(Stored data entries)
Begin

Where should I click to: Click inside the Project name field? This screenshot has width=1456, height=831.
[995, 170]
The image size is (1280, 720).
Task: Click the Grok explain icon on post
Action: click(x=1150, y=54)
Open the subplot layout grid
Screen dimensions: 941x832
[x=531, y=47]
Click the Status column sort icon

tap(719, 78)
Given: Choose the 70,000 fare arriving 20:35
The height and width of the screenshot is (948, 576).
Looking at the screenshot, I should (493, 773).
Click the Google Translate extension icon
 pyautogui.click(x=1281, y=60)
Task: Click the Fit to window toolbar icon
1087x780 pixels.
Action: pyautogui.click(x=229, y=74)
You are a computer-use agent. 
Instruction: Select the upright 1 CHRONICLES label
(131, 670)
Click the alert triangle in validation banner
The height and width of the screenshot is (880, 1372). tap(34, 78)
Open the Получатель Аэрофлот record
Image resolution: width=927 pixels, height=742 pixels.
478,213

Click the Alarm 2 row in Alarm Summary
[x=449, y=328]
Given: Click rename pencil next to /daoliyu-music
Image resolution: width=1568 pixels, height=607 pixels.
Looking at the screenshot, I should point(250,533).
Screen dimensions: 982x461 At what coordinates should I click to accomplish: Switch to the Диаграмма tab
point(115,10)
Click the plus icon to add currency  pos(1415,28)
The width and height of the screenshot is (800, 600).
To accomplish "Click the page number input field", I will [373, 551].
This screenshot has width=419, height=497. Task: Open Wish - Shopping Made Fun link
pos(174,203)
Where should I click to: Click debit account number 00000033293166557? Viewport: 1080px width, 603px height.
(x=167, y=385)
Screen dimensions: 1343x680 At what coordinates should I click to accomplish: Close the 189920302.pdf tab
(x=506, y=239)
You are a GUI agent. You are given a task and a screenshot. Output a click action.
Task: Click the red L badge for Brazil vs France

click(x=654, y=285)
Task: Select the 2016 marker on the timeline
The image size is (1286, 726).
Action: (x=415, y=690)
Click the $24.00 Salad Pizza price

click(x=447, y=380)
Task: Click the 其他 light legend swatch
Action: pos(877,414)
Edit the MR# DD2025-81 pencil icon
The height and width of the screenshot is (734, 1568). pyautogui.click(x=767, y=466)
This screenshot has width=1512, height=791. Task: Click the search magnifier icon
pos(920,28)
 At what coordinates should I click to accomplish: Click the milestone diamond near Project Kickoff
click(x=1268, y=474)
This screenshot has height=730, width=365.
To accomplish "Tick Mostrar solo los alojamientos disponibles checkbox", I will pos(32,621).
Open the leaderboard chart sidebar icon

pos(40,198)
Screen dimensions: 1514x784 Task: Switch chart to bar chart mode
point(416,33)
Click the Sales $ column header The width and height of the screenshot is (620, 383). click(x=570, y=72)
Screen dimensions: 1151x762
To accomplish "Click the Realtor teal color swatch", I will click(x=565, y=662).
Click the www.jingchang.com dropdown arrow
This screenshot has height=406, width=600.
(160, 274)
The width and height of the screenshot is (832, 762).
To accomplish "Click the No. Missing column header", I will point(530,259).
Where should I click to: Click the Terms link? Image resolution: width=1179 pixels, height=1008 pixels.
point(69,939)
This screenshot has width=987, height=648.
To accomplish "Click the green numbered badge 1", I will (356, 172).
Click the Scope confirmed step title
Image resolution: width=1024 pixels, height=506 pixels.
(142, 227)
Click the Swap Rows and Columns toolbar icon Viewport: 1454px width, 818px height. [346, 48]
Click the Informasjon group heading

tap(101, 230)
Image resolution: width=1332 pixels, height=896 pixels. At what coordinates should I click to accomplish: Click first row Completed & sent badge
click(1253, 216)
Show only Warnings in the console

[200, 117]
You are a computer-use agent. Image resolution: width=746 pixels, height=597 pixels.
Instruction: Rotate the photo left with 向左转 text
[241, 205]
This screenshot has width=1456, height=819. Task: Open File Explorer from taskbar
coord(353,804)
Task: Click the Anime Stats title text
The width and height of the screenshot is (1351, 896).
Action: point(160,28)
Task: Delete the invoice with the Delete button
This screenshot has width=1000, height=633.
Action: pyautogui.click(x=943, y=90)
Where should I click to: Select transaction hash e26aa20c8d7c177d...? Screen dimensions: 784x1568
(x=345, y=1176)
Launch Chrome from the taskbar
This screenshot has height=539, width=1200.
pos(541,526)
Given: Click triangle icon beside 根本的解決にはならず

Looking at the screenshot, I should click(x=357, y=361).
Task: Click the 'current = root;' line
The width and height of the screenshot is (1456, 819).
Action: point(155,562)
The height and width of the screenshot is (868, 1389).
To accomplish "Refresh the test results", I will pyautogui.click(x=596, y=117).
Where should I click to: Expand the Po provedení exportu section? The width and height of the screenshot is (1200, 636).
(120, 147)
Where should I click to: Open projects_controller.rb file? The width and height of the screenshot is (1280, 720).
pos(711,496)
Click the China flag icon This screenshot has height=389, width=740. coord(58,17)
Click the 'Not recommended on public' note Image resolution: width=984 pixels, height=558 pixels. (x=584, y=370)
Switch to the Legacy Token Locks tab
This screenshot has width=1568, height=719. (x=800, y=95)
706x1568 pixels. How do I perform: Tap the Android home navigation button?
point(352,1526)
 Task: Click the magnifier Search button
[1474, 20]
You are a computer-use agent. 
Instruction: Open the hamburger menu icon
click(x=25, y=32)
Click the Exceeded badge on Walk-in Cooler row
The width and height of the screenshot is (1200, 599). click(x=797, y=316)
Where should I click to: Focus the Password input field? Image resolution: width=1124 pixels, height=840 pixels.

End

◆ **GOAL**
Reproduce, word for word, the part of the material above that opens with the line containing "706x1568 pixels. How" and continues through the final line of the material.

◆ **COMPLETE RESPONSE**
706x1568 pixels. How do I perform: Tap the Android home navigation button?
point(352,1526)
 Task: Click the magnifier Search button
[1474, 20]
You are a computer-use agent. 
Instruction: Open the hamburger menu icon
click(x=25, y=32)
Click the Exceeded badge on Walk-in Cooler row
The width and height of the screenshot is (1200, 599). click(x=797, y=316)
Where should I click to: Focus the Password input field? Image resolution: width=1124 pixels, height=840 pixels.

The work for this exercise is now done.